Melton residents who put nappies, bike wheels and dead animals in their recycling bins have been warned they are costing taxpayers in the borough thousands of pounds every year.
Huge mounds of glass, paper, plastic and other recyclable materials collected by refuse lorries are being contaminated by householders who deposit stray articles.
The upshot is that merchants then decline to buy these contaminated loads from the council and they are instead consigned to landfill.
Melton Council estimates that between 10 and 15 per cent of all materials put in recycling bins across the borough are contaminated by unsuitable items.

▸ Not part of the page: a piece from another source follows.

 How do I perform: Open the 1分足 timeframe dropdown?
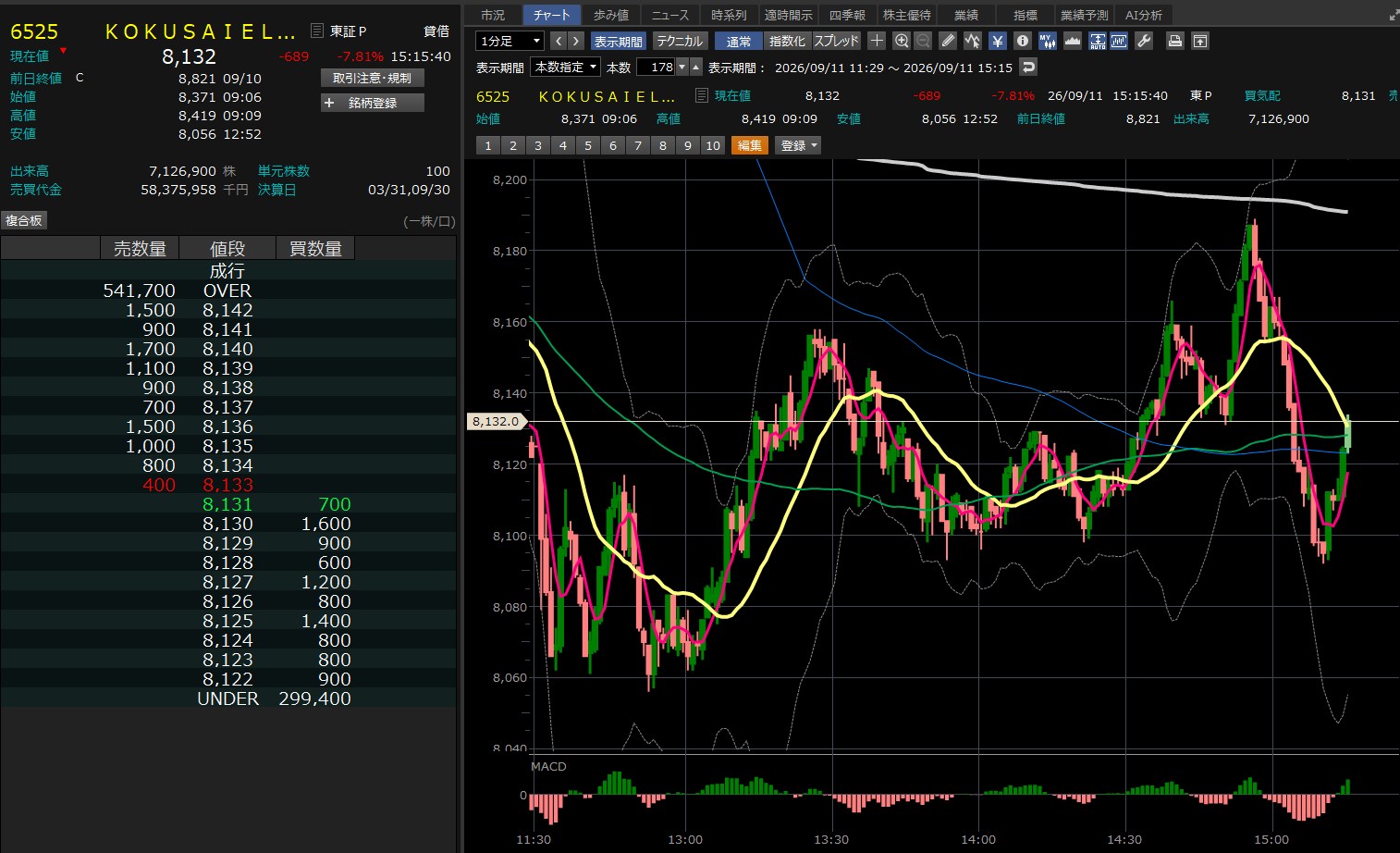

Raman Selvon, the council’s waste and environmental maintenance manager, said: “We’ve had a problem with this for a while now and we would just ask residents to think about what they are putting in their recycling bins.
“When someone contaiminates a load like this it costs the council thousands of pounds.”

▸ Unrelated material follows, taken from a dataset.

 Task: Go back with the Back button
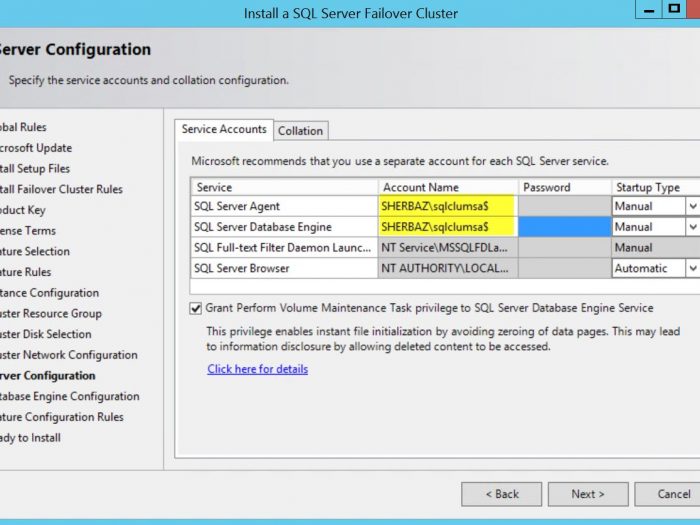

As Mr Selvon spoke, at the council’s waste and recycling depot on Lake Terrace, he was looking up at a 25ft-high mound of recyclable materials collected just in the previous week.
The amount left in bins and extra bags over the Christmas and New Year period increases by around 25 per cent compared to other times of the year.
This would normally result in extra income for the council but that is diluted by the amount of contaminated articles which are now being routinely dropped into bins.
As we talked there were nappies, various bits of bedding and food waste poking out from the huge mound in front of us.
“Staff do try to remove items they see which are contaminants,” said Mr Selvon.
“But it can be dangerous as materials at the top of the pile regularly fall down.
“We get a lot of clothing, bedding, food and nappies which, if they can’t be removed, will mean an entire load will not be bought by merchants.
“We’ve also had bike wheels being put in recycling bins and even dead animals.”
When the bins are put out twice a month, the council’s lorries, operated by Biffa, bring all the collected loads back to Lake Terrace.
They are then transported to a depot at Walsall, in the West Midlands, where items are sorted into separate recycling materials and sold to merchants.
Sales are dependant on loads being made up of purely recyclable items and they are almost always rejected if contaminants are present.
Mr Selvon said: “Part of the problem is that the Chinese no longer want to buy recycled materials like they used to.
“The merchants are consequently getting picky and choosy over which loads they buy.
“So it is very important that residents take care over what they are putting in their recycling bins.
“It happens in a lot of residential locations in the borough but communal areas, where there are high densities of residents, are particularly bad.”
Dave Burn, recycling supervisor at the Lake Terrace tip, said: “Every day we spot contaminated loads as they are brought in.
“You will often see things like nappies, bedding and polystyrene and we do try to take items out if we can but it is difficult in such a big mound.
“It’s costing the council because it all goes to landfill if it can’t be sold.”
EXAMPLES OF CONTAMINANTS NOT TO PUT IN RECYCLING BINS IN THE MELTON BOROUGH:
Bedding, nappies, bicycles, bicycle wheels, kitchen or food waste, soil and rubble, dead animals, hazardous and clinical waste, clothing, plastic film, shrink wrap, bubble wrap, cushions and mattresses, wood, ceramics and crockery, carpets, foil-backed card, mirrors, corks, plate glass windows, car windows, paint tins, machine or engine parts, utensils or tools, wire or cable, CDs, DVDs or their cases, video or tape casettes, garden pots, Christmas lights, plastic toys, polysterene packing or beads, textiles, shoes, ropes, belts.
ITEMS WELCOME IN RECYCLING BINS:
Newspapers, magazines, telephone directories, paper, large brown cardboard boxes, egg boxes, cereal boxes, greeting cards, glass bottles and jars, steel an aluminium food and drinks cans, aerosol cans, , plastic drinks bottles, shower and bath plastic bottles, house cleaning plastic bottles, yoghurt pots, food trays, plastic or carrier bags, drinks cartons, aluminium foil.